Resurrection is different. It is about connection; a connection that can’t be proven; it can only be owned and accepted and believed if indeed we want to know the love of God. And I can tell you this: it is worth it. It is so worth it. You want to know why so many people believe in the resurrection because the connection to the love of God is worth it!
You see, unlike other things we believe in that are not provable, the love of God is not about evidence, it is about transformation. This connection to God, this love of God changes thing, starting with us. It is about becoming something. It is about becoming most fully the person we were made to be. It is not about seeing something or proving something. It is about connection to a love that changes things, starting with us.
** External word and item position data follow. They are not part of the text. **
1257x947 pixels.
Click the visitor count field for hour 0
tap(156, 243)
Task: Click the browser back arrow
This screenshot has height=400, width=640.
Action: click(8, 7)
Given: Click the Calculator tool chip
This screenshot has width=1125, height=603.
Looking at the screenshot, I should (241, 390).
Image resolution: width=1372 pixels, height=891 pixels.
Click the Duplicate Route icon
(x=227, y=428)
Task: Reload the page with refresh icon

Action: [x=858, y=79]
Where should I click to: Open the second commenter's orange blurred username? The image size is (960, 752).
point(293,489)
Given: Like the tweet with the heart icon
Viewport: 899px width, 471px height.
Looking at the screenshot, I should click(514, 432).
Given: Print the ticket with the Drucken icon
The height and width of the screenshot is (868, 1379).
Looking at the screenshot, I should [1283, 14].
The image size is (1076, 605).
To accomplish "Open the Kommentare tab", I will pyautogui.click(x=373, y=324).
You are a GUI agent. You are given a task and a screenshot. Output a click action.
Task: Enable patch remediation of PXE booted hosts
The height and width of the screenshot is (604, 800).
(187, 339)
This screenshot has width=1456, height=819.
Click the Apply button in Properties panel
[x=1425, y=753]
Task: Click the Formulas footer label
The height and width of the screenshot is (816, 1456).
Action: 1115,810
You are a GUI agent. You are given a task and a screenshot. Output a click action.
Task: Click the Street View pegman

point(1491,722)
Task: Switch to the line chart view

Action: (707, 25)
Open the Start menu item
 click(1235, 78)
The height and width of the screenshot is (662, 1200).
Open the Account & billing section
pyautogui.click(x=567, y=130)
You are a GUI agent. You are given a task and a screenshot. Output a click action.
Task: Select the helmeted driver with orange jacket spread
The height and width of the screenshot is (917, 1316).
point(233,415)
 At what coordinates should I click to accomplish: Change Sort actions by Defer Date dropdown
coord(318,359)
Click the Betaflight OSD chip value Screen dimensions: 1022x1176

In fact, it changes everything that we are connected to.
It is as if all of our other connections get zapped with a love so strong, so solid, so true, that we can be better than we usually are; that we can forgive a little faster; that we can laugh a bit quicker; that we can be more gracious in the face of anxiety and pain and anger; and that there is more, that there is purpose, that there is something beyond our present state of being. The resurrection makes this connection.
Now because I believe in God, I believe that if God wanted to design the system so we all, every person who ever lived, believed in the resurrection of Jesus based on the evidence God could have done this. But God chose not to.
Evidence wasn’t the point, and it isn’t the point, the point is connection and the point is love. If the evidence was so over whelming that we had no choice as to whether or not we believed, then there would be no love between humanity and God. Choice is the critical component for real love, and God’s love for us is real. You want to know how real? So real that even people who actually were in the presence of the resurrected Jesus were given the choice to say, “I still don’t believe.”
That is the God we celebrate today. That is the God who loves us. That is the God I believe in, and no amount of evidence could ever change that.